The performance of the MIFM model and the selected comparison models across three distinct educational tasks, as well as the T-SNE vector visualization results, affirm the effectiveness of the proposed multimodal information fusion-based exercise characterization model, MIFM. The model excels in heterogeneous feature extraction and information fusion operations, highlighting the significance of fusing heterogeneous data (exercise knowledge concepts and exercise accompanying images) for expressive exercise vectors. The experimental findings indicate that image data in multimodal datasets also contains rich semantic information. By extracting image features and fusing them with text feature characterization, a global characterization vector representing multimodal data is obtained. The utilization of multimodal characterization vectors with fused heterogeneous information significantly enhances the performance of downstream tasks.
4.5. Time Analysis
To substantiate the efficiency of the MIFM model proposed in this paper for extracting features from multimodal data, the experiment conducts training under the experimental environment and model parameters described in the “Experimental Environment and Parameters” section. The experiment utilizes a training dataset comprising approximately 180,000 samples and employed a computing system equipped with 32 GB of RAM, a NVIDIA GeForce RTX3060 graphics card, and an i5-12400f CPU, investing approximately 100 h in the training process to refine the MIFM model.

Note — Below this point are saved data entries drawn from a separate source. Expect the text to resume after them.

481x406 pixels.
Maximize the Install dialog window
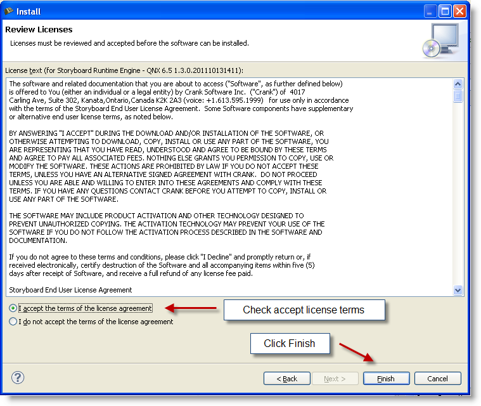[445, 11]
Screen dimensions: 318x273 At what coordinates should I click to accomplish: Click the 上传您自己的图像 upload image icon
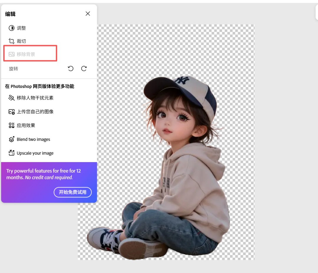pyautogui.click(x=11, y=112)
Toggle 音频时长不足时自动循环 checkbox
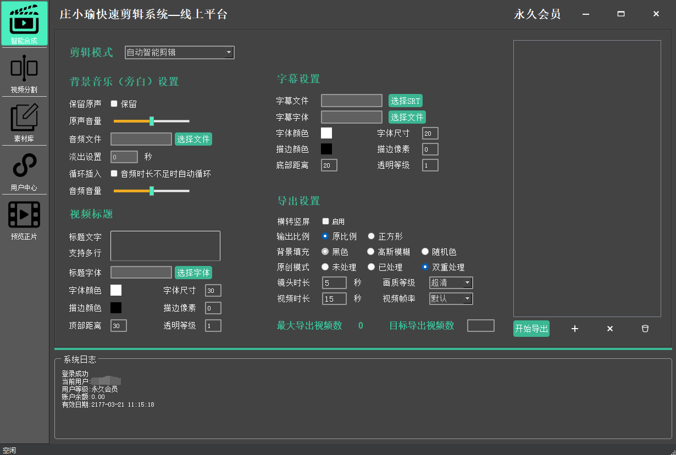 pyautogui.click(x=114, y=174)
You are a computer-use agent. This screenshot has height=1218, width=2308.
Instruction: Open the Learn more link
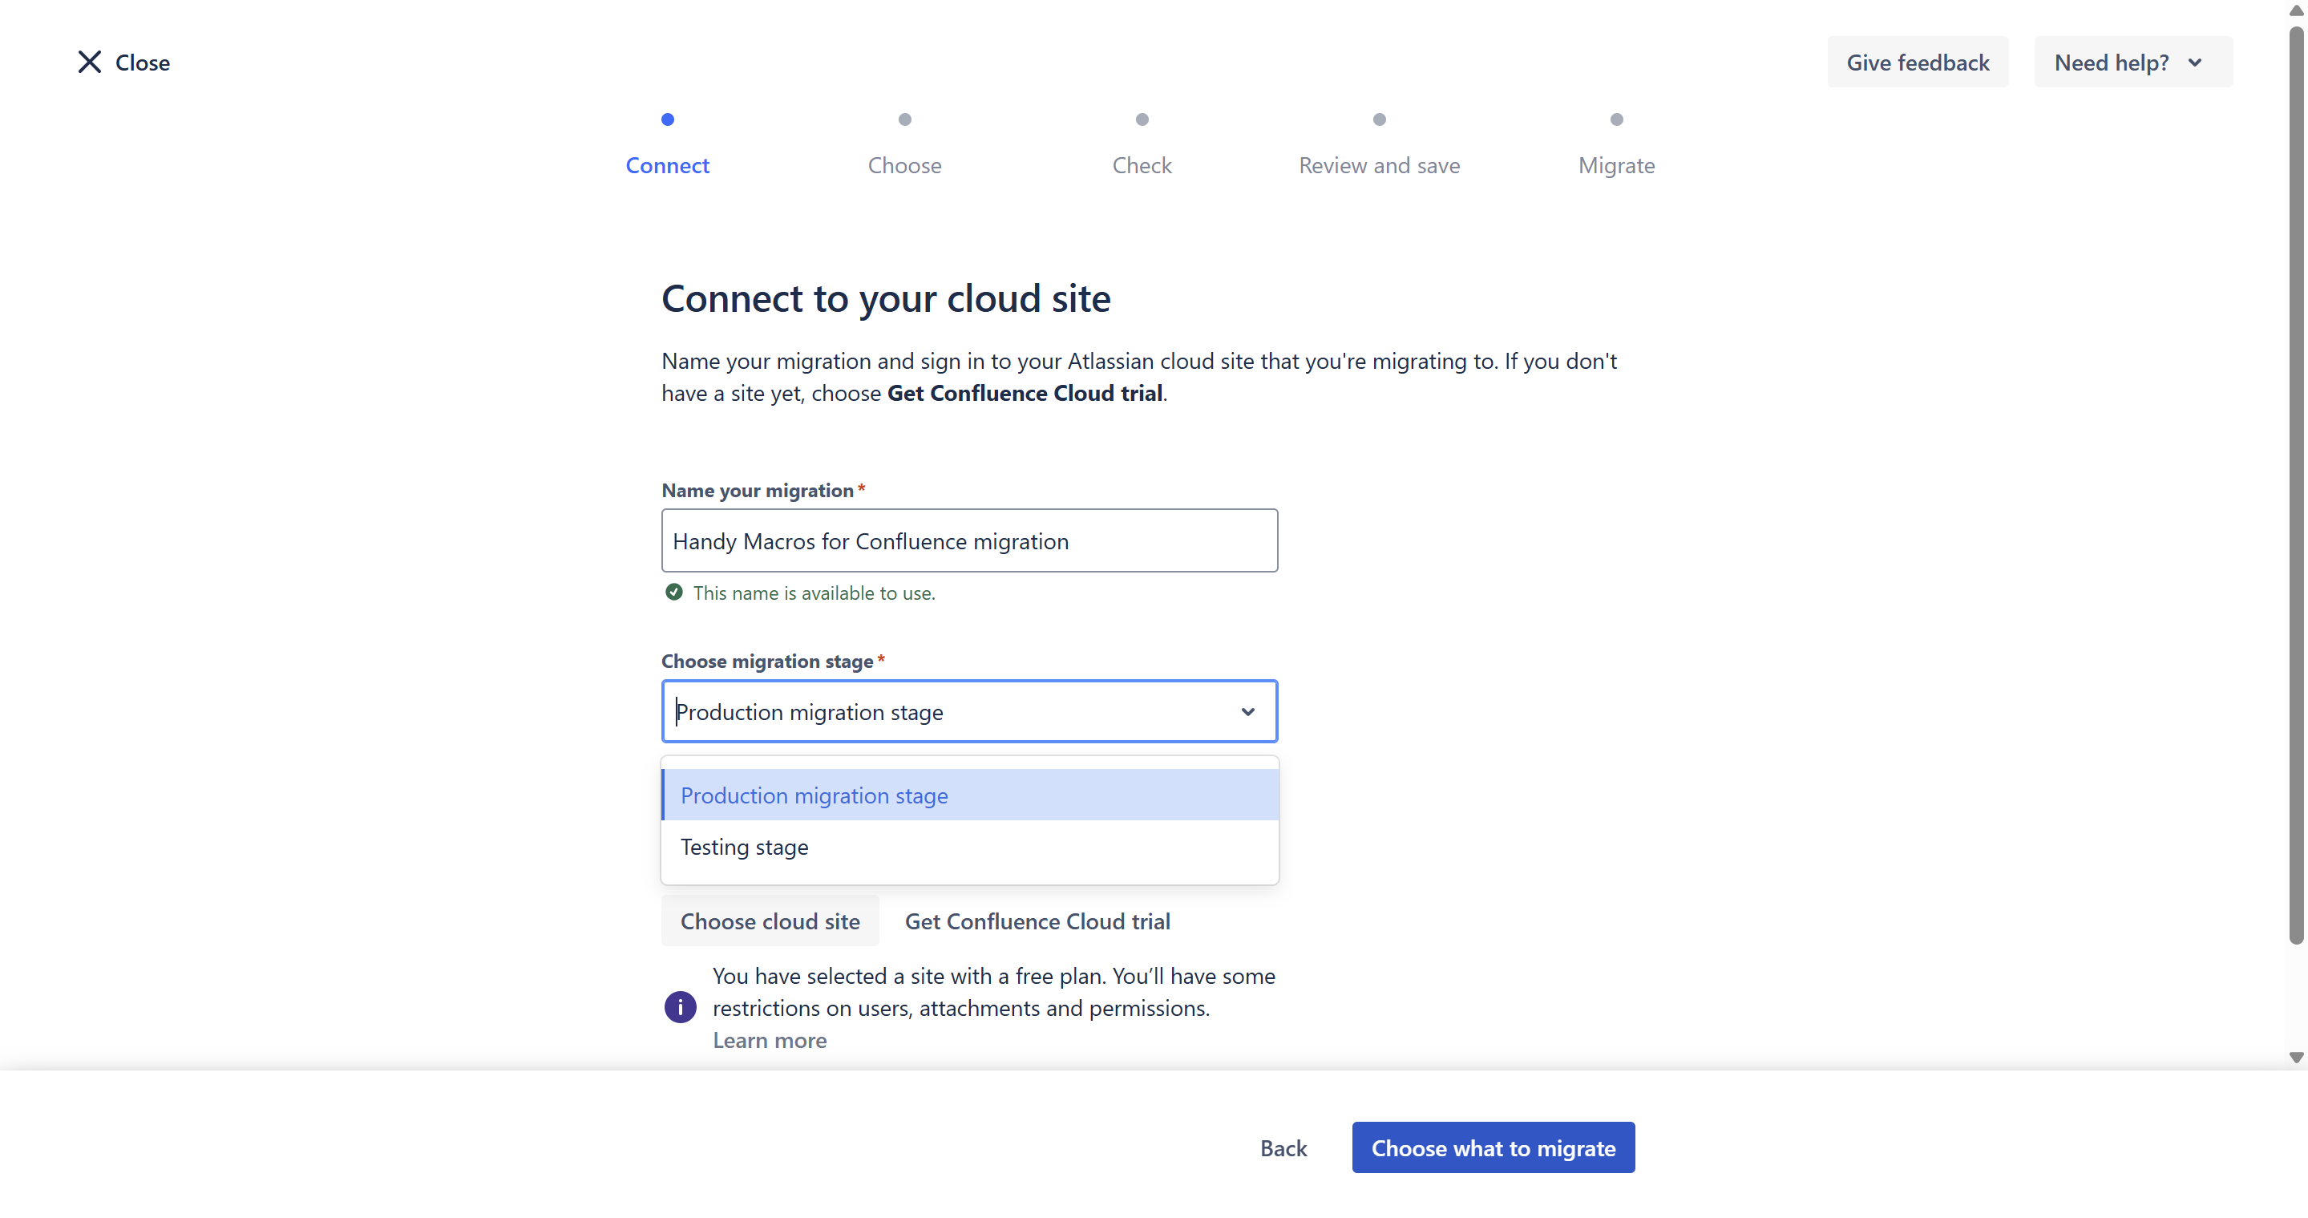tap(770, 1041)
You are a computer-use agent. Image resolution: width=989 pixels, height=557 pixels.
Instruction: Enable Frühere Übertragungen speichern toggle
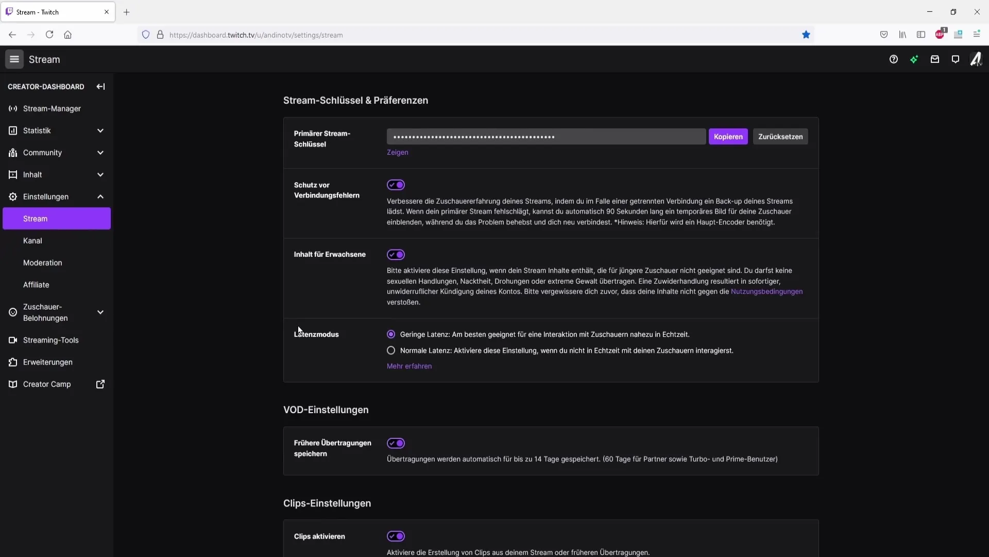pos(396,443)
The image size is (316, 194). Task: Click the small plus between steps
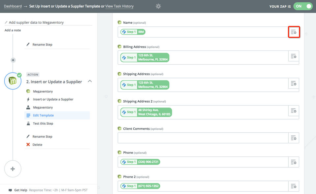pos(13,60)
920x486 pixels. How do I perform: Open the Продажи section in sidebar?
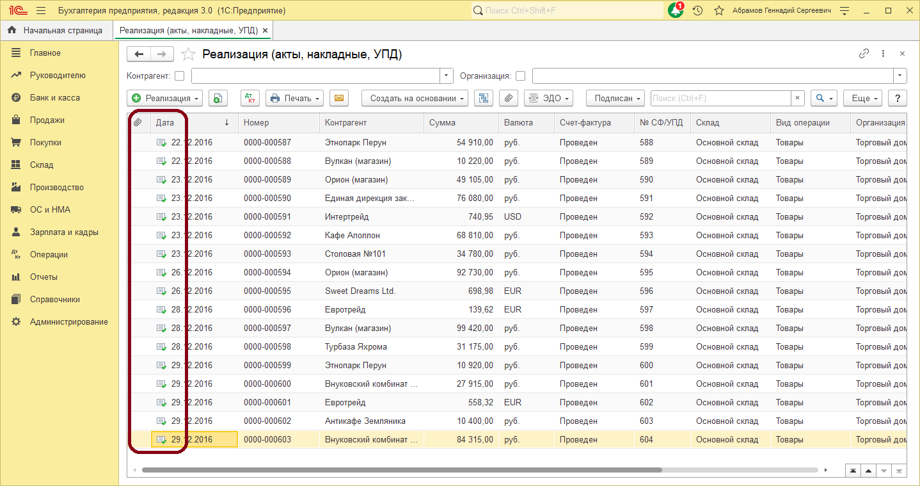(47, 120)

Subsequently, this model is applied to perform ten multimodal vectorization operations on a subset of 100 samples, each containing both text and image data. The average processing time, from input to output, is recorded at 16.7 s, with an average execution time of 0.0167 s per data for a single multimodal vectorization operation. The efficiency of the MIFM model owes much to the incorporation of the transformer architecture, particularly the multi-head attention mechanism, which enables independent weight computations for each position, facilitating the processing of the entire sequence in a single computation. Furthermore, the dual-stream architecture proposed in this paper further amplifies the model’s prowess in parallelly processing multimodal data.